What Podman Secrets Protect Against

• Secrets leaking in container images.
• Secrets appearing in podman inspect output.
• Secrets in process listings.
• Secrets persisting on disk after container removal.
• Accidental exposure in backups of container configs.

What Podman Secrets Don’t Protect Against

Podman Secrets are stored as base64-encoded files in the host. They are not encrypted. Anyone with read access to your user account can decode them. They provide better security than plaintext files but can be decoded.

Podman Secrets don’t protect against:

• A compromised container (the secret is in the container’s memory).
• Root access on the host system.
• Someone with access to your user account running podman secret inspect --showsecret.

If someone has root on your system or has compromised your account, they can get your secrets, but at that point, you have bigger problems.

Secret Storage Locations

Location in the Host

• ~/.local/share/containers/storage/secrets/
  • User-specific secret location for rootless containers.
  • Provides no cross-user secret access.
• /var/lib/containers/storage/secrets/
  • System-wide secret location for root containers.

Location Inside the Container

• /run/secrets/
  • Secret location inside the container.
  • Accessed as a read-only file for the container process.

Working with Podman Secrets

Creating Secrets

From STDIN

• Create a secret by piping content to the command.

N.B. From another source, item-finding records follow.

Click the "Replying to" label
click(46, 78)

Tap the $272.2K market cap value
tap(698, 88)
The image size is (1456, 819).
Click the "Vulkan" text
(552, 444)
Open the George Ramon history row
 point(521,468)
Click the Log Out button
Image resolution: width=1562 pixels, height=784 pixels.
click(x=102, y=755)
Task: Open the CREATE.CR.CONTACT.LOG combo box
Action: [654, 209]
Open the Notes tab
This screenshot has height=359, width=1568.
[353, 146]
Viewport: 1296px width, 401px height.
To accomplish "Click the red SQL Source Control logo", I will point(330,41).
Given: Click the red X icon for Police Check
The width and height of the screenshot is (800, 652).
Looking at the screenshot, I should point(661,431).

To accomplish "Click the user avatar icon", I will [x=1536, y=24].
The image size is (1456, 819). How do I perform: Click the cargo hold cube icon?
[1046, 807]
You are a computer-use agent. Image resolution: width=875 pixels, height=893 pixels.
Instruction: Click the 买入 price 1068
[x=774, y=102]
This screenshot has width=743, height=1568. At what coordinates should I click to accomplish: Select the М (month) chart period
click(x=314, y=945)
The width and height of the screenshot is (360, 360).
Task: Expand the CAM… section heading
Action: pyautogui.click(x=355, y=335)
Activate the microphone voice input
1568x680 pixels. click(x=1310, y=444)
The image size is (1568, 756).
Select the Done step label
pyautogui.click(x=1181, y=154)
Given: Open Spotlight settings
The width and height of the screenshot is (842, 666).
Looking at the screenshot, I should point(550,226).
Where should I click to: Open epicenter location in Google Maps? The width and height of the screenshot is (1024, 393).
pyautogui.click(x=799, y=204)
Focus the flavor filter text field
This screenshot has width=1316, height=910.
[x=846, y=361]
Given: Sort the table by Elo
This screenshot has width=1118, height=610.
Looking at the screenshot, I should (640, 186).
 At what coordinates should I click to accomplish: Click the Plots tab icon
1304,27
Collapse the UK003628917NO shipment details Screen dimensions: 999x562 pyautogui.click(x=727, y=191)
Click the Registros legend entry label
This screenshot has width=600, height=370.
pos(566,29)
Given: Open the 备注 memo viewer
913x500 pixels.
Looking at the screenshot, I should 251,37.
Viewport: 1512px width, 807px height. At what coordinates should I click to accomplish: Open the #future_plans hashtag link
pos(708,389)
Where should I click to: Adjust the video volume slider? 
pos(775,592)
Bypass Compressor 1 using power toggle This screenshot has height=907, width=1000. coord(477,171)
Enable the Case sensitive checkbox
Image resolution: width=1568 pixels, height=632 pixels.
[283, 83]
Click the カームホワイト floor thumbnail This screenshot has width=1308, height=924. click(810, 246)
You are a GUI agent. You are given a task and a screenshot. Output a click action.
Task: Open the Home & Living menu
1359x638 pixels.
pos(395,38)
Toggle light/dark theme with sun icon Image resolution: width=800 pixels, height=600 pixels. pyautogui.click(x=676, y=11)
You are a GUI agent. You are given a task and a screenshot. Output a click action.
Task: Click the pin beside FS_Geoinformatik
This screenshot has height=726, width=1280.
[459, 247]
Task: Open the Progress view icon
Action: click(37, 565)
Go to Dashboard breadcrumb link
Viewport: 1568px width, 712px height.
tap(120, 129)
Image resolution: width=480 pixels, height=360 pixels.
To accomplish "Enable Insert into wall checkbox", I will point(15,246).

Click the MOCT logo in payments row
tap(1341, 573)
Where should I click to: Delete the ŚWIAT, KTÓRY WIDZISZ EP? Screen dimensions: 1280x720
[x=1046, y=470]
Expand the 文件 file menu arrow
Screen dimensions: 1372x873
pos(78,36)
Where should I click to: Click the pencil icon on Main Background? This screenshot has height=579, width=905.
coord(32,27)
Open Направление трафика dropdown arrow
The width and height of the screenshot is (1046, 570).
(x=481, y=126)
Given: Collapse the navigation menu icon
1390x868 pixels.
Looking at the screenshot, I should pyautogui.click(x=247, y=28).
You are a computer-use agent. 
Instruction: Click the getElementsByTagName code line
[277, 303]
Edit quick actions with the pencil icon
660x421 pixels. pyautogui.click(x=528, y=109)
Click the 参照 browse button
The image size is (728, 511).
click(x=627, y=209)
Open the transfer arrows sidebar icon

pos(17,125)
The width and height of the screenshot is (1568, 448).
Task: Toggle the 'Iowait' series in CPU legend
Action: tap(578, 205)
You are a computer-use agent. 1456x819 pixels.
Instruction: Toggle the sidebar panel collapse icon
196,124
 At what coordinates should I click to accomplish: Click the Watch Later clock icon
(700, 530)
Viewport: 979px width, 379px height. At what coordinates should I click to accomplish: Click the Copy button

# Create a secret by piping content directly
echo -n "my-password" | podman secret create db----
<br>password -

From a File

• Create a secret from an existing file.

# Create a file with secret content
echo "my-password" > secret-file.txt

# Create secret from existing file "secret-file.txt"
podman secret create mysecret /path/to/secret-file.txt

Add Secrets to Containers

Add a secret to a container either as a file mounted in the container’s filesystem or as an environment variable.

# Syntax
podman run --secret <secret>,[option=<option>]
# options:
# - type=mount    - Mount secret as a file (default)
# - type=env      - Add secret as an environment variable
# - target=<path> - Path of the mounted secret inside the container

# As a file (mounted at /run/secrets/ by default)
podman run --secret db-password myimage

# As an environment variable
podman run --secret db-password,type=env,target=DB_PASSWORD myimage

# Mounted at a custom path
podman run --secret db-password,target=/app/config/password myimage

Managing Secrets

# List all secrets
podman secret ls

# Inspect secret metadata (shows details and labels but doesn't shows value)
podman secret inspect mysecret

# Actually show the secret value
podman secret inspect --showsecret mysecret

# Remove a secret
podman secret rm mysecret

External Secret Stores

You can go a step further in secret management by using an external secret management system, to separate the secret from the host and have the container retrieve the secret at runtime from a separate authenticated system.

Some good external secret stores are:

• HashiCorp Vault, which is feature complete and provides really good security, but might be too complex and cumbersome to manage for most cases.
• Bitwarden Secret Manager, which is great if you are already using Bitwarden and don’t want to use another tool.
• Infisical, which for me provides a good middle-ground. Really simple to setup and use, its open-source, and self-hostable. Personally, I use Infisical.

In The End

In the end, the choice for secret management depends on complexity and threat level. For most purposes the native Podman Secrets + good local system security is enough, but you can use an external secret store if you are working on more complex projects.